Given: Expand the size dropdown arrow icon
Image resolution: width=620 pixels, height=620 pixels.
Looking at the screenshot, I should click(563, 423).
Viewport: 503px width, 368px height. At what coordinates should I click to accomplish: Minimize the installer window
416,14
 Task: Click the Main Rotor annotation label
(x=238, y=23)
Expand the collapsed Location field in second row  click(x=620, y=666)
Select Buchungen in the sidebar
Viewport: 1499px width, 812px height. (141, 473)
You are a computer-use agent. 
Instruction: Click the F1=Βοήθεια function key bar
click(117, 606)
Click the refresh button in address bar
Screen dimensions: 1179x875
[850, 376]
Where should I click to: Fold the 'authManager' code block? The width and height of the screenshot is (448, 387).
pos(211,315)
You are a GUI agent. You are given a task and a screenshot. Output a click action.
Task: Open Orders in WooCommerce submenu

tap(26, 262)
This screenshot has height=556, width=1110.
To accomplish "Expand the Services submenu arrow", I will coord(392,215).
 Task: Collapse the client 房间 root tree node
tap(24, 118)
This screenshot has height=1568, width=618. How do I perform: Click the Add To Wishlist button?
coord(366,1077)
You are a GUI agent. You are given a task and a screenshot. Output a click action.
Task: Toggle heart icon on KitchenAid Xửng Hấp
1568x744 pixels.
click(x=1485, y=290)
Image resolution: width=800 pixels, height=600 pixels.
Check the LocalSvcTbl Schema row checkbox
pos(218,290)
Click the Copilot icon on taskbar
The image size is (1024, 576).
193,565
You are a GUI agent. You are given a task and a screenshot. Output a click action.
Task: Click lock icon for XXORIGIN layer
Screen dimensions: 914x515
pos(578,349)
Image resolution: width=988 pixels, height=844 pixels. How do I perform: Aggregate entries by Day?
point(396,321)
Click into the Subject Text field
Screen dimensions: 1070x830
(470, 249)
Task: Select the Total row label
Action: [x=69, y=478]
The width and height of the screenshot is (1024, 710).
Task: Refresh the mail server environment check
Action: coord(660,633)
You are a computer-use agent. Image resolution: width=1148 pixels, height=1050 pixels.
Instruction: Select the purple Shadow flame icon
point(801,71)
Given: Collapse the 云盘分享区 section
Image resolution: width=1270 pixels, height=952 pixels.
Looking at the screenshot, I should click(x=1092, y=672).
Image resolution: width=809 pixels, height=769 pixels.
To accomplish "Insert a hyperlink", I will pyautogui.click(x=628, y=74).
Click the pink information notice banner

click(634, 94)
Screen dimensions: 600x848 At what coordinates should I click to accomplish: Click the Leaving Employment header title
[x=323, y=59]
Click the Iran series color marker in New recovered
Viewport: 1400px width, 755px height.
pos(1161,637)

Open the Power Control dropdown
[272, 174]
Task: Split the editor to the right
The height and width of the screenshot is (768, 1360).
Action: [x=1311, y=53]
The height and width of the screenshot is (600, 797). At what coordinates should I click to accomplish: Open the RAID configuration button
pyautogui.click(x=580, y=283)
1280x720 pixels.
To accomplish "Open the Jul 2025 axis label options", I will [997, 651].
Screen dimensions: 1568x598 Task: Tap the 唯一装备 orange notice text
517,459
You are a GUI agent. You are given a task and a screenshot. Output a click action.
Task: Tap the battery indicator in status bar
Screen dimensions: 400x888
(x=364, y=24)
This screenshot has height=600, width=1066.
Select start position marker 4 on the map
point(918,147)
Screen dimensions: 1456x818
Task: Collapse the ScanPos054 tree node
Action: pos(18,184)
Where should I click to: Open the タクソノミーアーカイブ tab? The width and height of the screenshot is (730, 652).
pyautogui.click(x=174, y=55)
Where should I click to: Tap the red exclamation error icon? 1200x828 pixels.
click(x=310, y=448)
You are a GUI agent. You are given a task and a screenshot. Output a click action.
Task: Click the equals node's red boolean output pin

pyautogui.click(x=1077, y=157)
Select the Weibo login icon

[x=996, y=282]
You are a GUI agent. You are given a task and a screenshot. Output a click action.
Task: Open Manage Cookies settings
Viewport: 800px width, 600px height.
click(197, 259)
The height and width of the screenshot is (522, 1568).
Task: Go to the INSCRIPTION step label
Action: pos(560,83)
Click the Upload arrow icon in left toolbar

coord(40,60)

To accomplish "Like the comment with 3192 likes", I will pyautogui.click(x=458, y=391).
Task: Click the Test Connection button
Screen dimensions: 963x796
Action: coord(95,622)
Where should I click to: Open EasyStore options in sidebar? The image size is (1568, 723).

Action item: Scanning the material above, work out how many lines contain the word "will" and reply with the number only.

Final answer: 4